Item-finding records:
_ _ _ _ _
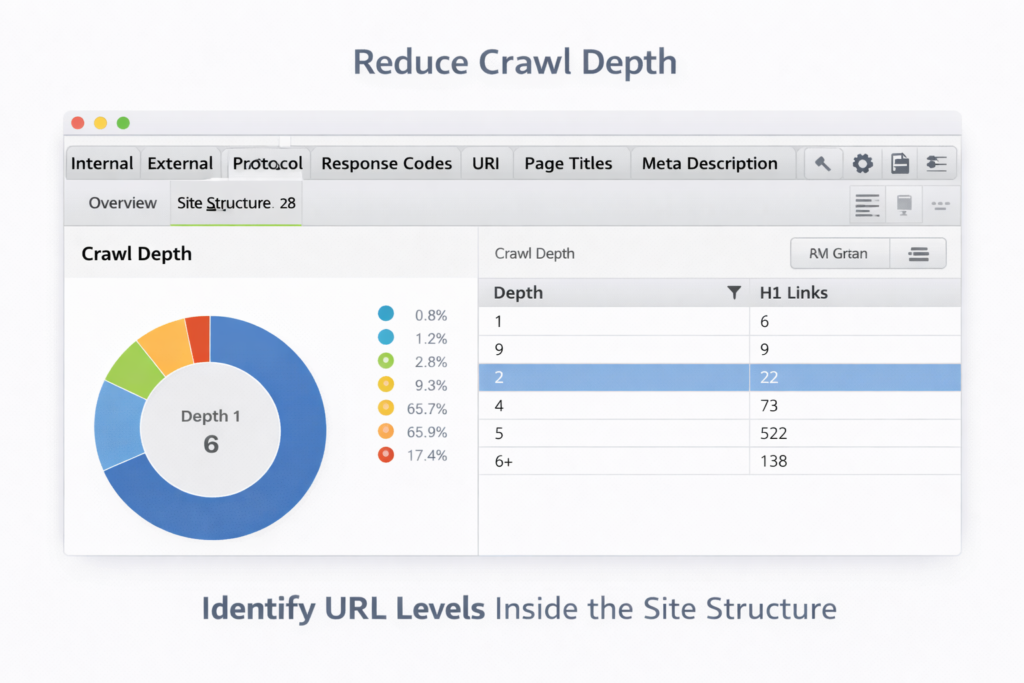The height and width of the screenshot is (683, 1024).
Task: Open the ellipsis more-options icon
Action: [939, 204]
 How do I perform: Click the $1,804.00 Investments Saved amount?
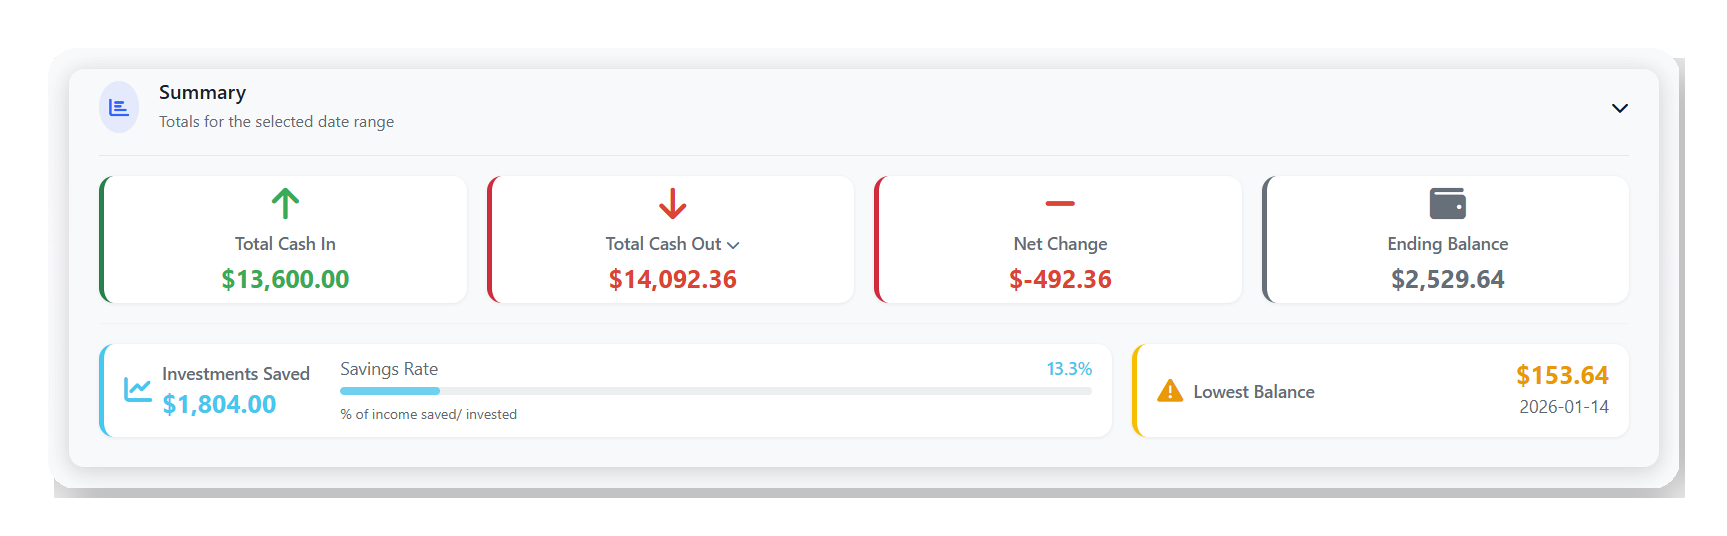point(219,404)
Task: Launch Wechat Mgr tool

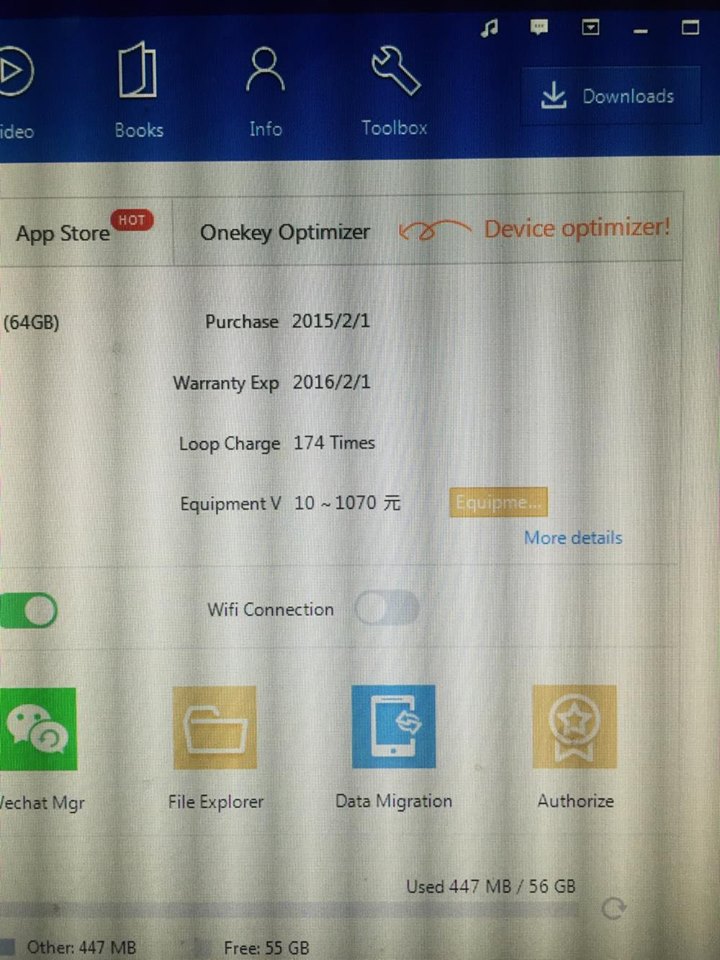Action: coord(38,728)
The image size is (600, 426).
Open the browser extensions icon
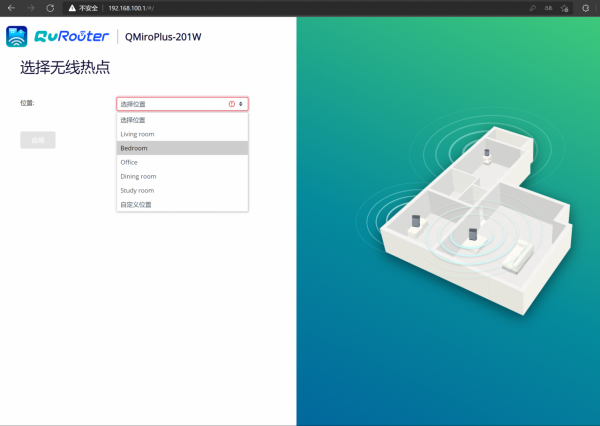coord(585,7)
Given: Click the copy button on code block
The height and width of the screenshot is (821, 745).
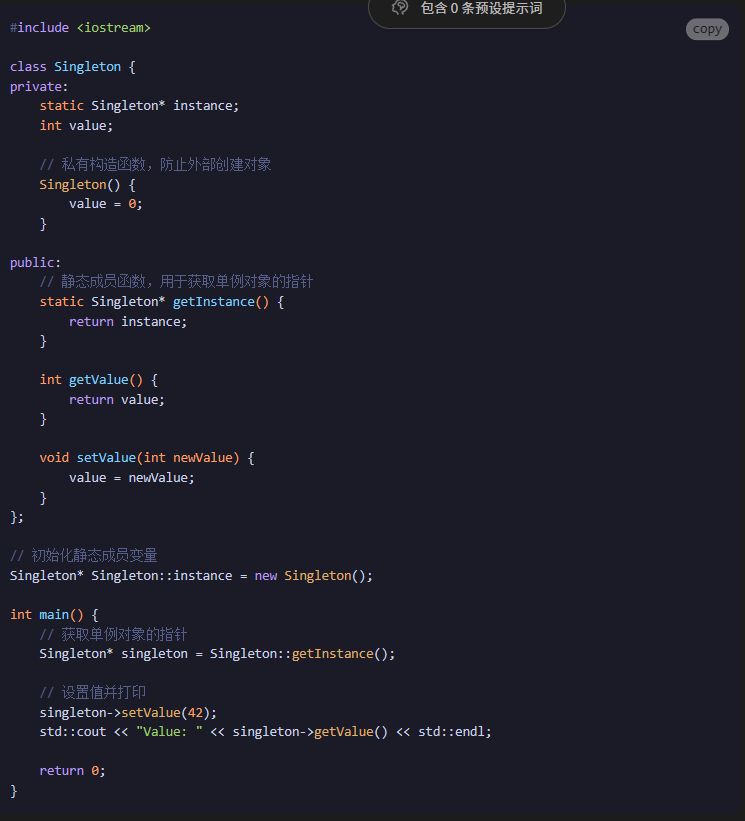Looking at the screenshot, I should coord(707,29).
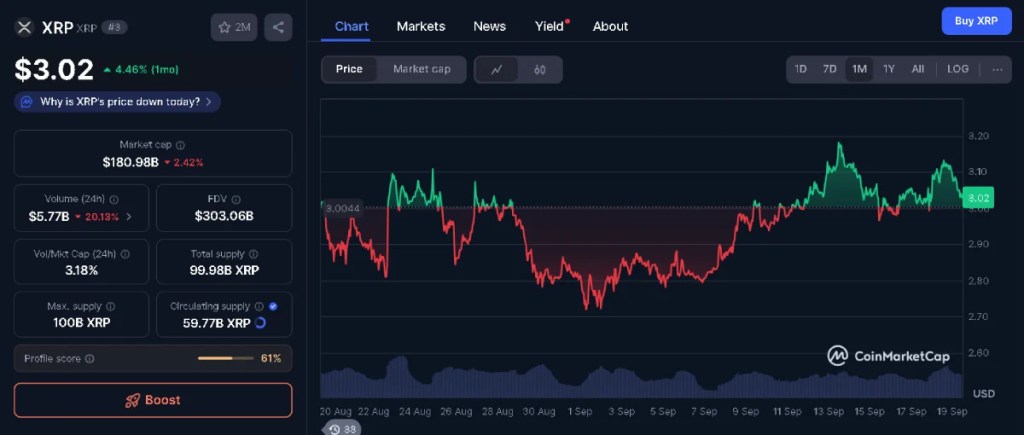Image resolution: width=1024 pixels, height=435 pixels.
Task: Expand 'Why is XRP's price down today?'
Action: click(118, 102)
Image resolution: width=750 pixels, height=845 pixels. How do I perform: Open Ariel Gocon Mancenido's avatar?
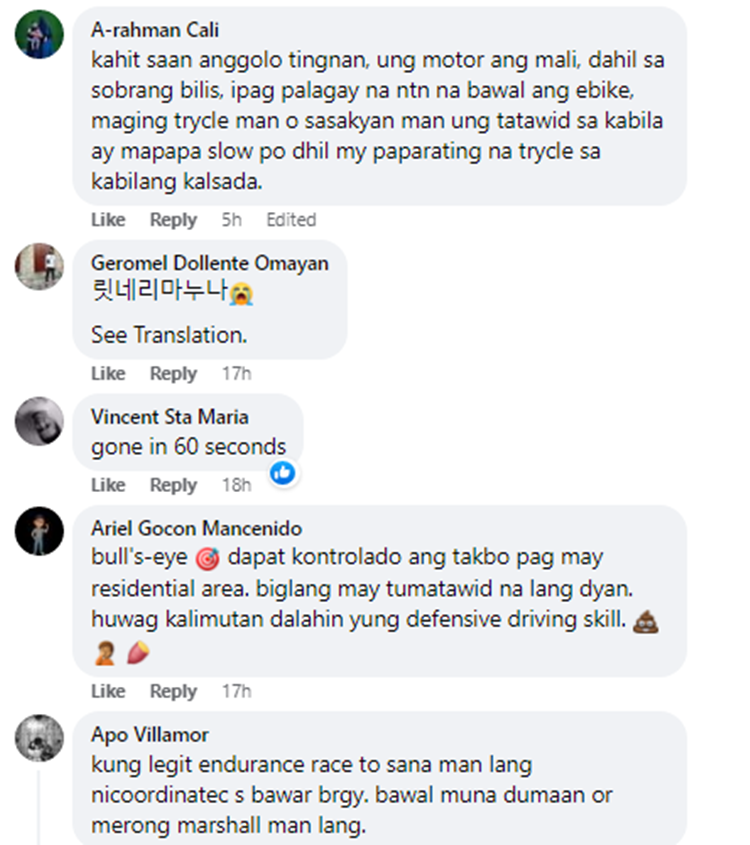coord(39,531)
_ _ _ _ _
▶ **STATED GOAL**: Copy all of the entries above word for word, leaving out the pictures.

▶ **EXERCISE RESPONSE**:
The height and width of the screenshot is (683, 1024).
Task: Open the ellipsis more-options icon
Action: [939, 204]
 How do I perform: Click the $1,804.00 Investments Saved amount?
point(219,404)
Task: Launch Wechat Mgr tool

Action: coord(38,728)
The image size is (600, 426).
Open the browser extensions icon
coord(585,7)
Given: Click the copy button on code block
The height and width of the screenshot is (821, 745).
Looking at the screenshot, I should coord(707,29).
Image resolution: width=1024 pixels, height=435 pixels.
Task: Expand 'Why is XRP's price down today?'
Action: click(118, 102)
Image resolution: width=750 pixels, height=845 pixels. How do I perform: Open Ariel Gocon Mancenido's avatar?
coord(39,531)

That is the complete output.